## Work task
When you reach the line containing "Espace client (294, 1019)" in the data below, begin returning lines exactly as written, and stop once the line containing "GO!PACK (61, 1730)" has been returned.

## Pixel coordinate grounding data
============

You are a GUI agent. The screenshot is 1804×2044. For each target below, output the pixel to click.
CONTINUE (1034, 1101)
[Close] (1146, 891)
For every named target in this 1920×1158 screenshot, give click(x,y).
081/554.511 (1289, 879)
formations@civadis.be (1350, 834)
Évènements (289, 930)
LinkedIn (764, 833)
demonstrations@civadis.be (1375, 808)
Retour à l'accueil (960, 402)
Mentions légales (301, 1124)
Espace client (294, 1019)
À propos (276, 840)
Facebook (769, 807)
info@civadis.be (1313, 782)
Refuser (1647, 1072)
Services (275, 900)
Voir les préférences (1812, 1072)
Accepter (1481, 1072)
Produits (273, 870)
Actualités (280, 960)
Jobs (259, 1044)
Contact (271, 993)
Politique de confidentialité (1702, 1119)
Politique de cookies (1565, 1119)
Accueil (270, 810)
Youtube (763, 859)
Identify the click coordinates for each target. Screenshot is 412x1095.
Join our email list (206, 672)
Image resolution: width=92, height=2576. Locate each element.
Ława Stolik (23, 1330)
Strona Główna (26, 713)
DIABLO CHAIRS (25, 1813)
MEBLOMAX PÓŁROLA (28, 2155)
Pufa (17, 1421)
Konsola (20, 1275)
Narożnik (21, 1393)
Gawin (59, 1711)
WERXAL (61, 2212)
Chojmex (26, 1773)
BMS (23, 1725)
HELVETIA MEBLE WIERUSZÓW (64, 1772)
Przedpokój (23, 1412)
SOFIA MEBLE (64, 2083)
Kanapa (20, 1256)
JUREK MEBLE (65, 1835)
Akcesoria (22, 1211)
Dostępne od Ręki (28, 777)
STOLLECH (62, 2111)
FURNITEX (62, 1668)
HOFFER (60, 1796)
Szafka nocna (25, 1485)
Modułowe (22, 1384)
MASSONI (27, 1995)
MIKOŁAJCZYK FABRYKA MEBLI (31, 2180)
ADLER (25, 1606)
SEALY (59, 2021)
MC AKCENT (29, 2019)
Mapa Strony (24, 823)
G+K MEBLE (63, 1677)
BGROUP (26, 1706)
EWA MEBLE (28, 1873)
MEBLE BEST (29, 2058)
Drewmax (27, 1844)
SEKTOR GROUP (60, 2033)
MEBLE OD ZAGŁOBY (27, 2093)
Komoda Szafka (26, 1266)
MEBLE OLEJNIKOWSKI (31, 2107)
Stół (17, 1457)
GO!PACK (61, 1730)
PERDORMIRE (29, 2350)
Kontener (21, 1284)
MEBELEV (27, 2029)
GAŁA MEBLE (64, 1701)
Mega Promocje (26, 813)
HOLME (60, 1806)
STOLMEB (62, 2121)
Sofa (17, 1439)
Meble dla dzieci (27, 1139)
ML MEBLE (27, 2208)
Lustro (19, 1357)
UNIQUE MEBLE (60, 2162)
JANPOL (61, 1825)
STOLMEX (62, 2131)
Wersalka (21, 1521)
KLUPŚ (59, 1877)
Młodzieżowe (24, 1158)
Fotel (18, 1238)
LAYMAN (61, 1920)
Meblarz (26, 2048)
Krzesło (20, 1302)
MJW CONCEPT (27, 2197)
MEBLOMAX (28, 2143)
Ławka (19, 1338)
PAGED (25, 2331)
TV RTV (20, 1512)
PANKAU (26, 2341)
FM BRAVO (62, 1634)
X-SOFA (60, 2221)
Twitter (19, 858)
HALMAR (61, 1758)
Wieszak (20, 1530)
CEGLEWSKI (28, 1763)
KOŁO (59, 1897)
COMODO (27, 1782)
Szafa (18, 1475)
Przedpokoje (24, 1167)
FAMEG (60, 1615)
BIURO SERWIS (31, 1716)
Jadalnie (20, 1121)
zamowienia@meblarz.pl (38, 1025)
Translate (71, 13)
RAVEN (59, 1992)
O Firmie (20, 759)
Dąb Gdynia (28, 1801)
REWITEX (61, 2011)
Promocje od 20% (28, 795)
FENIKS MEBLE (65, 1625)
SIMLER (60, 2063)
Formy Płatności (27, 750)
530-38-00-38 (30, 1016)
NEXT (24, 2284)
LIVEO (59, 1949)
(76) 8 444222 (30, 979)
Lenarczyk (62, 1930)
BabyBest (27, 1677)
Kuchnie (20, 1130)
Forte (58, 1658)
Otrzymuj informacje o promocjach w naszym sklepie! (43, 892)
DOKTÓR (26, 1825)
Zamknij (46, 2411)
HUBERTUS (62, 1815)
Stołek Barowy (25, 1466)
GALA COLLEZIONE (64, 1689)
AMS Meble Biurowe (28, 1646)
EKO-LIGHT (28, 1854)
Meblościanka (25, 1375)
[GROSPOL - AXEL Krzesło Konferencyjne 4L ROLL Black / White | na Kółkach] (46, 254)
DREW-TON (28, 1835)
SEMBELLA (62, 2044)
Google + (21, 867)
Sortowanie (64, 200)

============

## Worked solution
Espace client (294, 1019)
À propos (276, 840)
Facebook (769, 807)
info@civadis.be (1313, 782)
Refuser (1647, 1072)
Services (275, 900)
Voir les préférences (1812, 1072)
Accepter (1481, 1072)
Produits (273, 870)
Actualités (280, 960)
Jobs (259, 1044)
Contact (271, 993)
Politique de confidentialité (1702, 1119)
Politique de cookies (1565, 1119)
Accueil (270, 810)
Youtube (763, 859)
Identify the click coordinates for each target. Screenshot is 412x1095.
Join our email list (206, 672)
Image resolution: width=92, height=2576. Locate each element.
Ława Stolik (23, 1330)
Strona Główna (26, 713)
DIABLO CHAIRS (25, 1813)
MEBLOMAX PÓŁROLA (28, 2155)
Pufa (17, 1421)
Konsola (20, 1275)
Narożnik (21, 1393)
Gawin (59, 1711)
WERXAL (61, 2212)
Chojmex (26, 1773)
BMS (23, 1725)
HELVETIA MEBLE WIERUSZÓW (64, 1772)
Przedpokój (23, 1412)
SOFIA MEBLE (64, 2083)
Kanapa (20, 1256)
JUREK MEBLE (65, 1835)
Akcesoria (22, 1211)
Dostępne od Ręki (28, 777)
STOLLECH (62, 2111)
FURNITEX (62, 1668)
HOFFER (60, 1796)
Szafka nocna (25, 1485)
Modułowe (22, 1384)
MASSONI (27, 1995)
MIKOŁAJCZYK FABRYKA MEBLI (31, 2180)
ADLER (25, 1606)
SEALY (59, 2021)
MC AKCENT (29, 2019)
Mapa Strony (24, 823)
G+K MEBLE (63, 1677)
BGROUP (26, 1706)
EWA MEBLE (28, 1873)
MEBLE BEST (29, 2058)
Drewmax (27, 1844)
SEKTOR GROUP (60, 2033)
MEBLE OD ZAGŁOBY (27, 2093)
Komoda Szafka (26, 1266)
MEBLE OLEJNIKOWSKI (31, 2107)
Stół (17, 1457)
GO!PACK (61, 1730)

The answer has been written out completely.